Por estes dias, o grande assunto de todos os canais da televisão portuguesa foi, e decerto continuará a ser por algum tempo, o Mundial de futebol e a expedição lusitana aos contestados estádios brasileiros. Porém, esta hegemonia temática foi interrompida em certa medida no passado dia 6, quando das comemorações do 70.º Aniversário do desembarque na Normandia das forças aliadas. RTP, TVI e SIC assinalaram a data e transmitiram imagens da cerimónia havida em França, como bem se justificava. Os telespectadores porventura interessados numa cobertura mais extensa dessa celebração e com acesso a canais internacionais distribuídos por cabo puderam acompanhar reportagens como a do Euronews, quase exaustivas mas não excessivas, pois não apenas o acontecimento evocado o merecia como a presença na Normandia de diversos chefes de estado de muitos países, aliados há setenta anos e hoje nem tanto, justificava curiosidades. Aconteceu mesmo que a senhora Merkel, dirigente suprema do que a muitos parece ser o IV Reich, não desdenhou associar-se às cerimónias que marcavam e festejavam a derrota dos compatriotas que naquelas praias haviam tentado defender o III Reich. Mas esse seu gesto, sem dúvida de paz e confirmador de reconciliações aliás já adquiridas, não foi o único com actual significado político e promissor de pacificações: presenças e encontros protagonizados por Putin e Obama, entre o mesmo Putin e o ucraniano Poroshenko, mesmo sem serem especialmente prometedores foram, sem dúvida, sinais de paz. O que é bonito de ver, ainda que nem sempre sejam bonitos de lembrar e entender os seus antecedentes.

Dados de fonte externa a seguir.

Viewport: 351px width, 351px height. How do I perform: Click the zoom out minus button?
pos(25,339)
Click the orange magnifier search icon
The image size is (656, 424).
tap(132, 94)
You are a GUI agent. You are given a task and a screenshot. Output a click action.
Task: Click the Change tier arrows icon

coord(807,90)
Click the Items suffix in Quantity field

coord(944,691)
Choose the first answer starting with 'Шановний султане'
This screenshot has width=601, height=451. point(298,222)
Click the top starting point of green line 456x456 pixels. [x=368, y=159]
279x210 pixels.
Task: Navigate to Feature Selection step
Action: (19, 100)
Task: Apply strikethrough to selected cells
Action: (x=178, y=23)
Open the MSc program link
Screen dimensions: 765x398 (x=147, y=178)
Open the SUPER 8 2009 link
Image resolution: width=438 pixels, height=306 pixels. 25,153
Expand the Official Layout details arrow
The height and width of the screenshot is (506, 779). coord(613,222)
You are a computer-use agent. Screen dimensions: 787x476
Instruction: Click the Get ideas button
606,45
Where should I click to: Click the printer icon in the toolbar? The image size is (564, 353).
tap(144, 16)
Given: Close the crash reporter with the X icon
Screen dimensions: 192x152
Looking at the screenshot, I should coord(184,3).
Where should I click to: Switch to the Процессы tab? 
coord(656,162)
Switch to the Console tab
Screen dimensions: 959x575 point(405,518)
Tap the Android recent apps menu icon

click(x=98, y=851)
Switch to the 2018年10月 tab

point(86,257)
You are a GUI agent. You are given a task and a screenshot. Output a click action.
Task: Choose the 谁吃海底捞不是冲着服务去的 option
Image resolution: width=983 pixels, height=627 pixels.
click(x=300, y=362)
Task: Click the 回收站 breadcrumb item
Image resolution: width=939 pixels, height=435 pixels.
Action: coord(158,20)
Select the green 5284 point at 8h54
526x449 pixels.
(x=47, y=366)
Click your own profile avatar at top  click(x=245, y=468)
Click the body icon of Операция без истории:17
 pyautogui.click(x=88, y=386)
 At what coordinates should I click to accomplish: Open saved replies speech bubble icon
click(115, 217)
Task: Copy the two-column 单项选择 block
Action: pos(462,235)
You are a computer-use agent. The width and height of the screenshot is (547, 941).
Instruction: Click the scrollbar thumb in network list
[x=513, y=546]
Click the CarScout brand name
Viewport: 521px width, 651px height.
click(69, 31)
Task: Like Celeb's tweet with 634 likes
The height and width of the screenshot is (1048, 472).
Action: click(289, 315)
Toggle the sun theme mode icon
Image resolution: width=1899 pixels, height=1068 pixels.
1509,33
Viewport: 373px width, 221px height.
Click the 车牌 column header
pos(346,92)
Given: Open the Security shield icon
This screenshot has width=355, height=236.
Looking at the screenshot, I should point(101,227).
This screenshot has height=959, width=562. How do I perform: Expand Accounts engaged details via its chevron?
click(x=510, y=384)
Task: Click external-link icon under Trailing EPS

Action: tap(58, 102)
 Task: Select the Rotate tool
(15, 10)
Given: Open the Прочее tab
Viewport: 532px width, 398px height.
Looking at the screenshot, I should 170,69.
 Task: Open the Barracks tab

A inutilidade segundo Churchill

O que não foi nada bonito foi ouvir, repetida e presente em todas ou quase todas as reportagens da cerimónia havida, bem como até nas notícias mais ou menos apressadas que evocavam o desembarque, a informação de que o «Dia D» marcara há setenta anos, isto é, em 1944, a decisiva viragem na sorte da Segunda Guerra Mundial. É uma enorme impostura. O que os factos históricos provam sem margem para qualquer dúvida é que a derrota da Alemanha nazi e, por consequência, o desfecho do conflito, foi decidido no solo da União Soviética e bem antes de Junho de 44. Começou a acontecer quando a «blitzkrieg» falhou e o exército alemão foi repelido das proximidades de Moscovo ainda em 41, quando o mesmo exército não conseguiu apoderar-se de Leninegrado depois de um longuíssimo cerco, quando em 43 o marechal Von Paulus perdeu a Batalha de Estalinegrado e acabou por render-se com os restos do seu exército, quando a maior força dos famosos blindados nazis foi dizimada na Batalha de Kursk em Julho/Agosto de 43. Depois disto, a guerra estava perdida para Hitler e Neruda podia escrever: «Este es el dia entre la noche y la alba». Mas o celebrado Dia D ainda vinha longe, e não por acaso: porque a estratégia política das potências ocidentais recomendava que se «desse tempo» a que o exército de Hitler destruísse a União Soviética e assim livrasse o capitalismo do pesadelo da «ameaça comunista». Depois de Junho de 41, data da invasão nazi, e sobretudo após a entrada dos Estados Unidos no conflito, a URSS instava no sentido da criação de uma chamada «segunda frente» que em França contribuísse para aliviar a terrível pressão alemã na «frente russa». Mas a Grã-Bretanha e os Estados Unidos não tinham pressa, o espectáculo dos massacres de populações soviéticas e da destruição do estado comunista não lhes era desagradável. Mais tarde, Churchill chegaria a referir-se à guerra contra a Alemanha como tendo sido «a guerra inútil» porque o grande inimigo seria o comunismo soviético. E a abertura da «segunda frente» foi demorando enquanto os soviéticos morriam aos milhões. Como suposta alternativa, a frente desde há muito existente no Norte de África foi avançada até à Sicília, primeiro, e depois à Itália continental. Mas a de facto urgente «segunda frente», que teria de ser outra coisa, demorava, demorava. Pelo que talvez o D do «Dia D» mereça ser lido como o D de «demora». Nesse dia enfim terminada.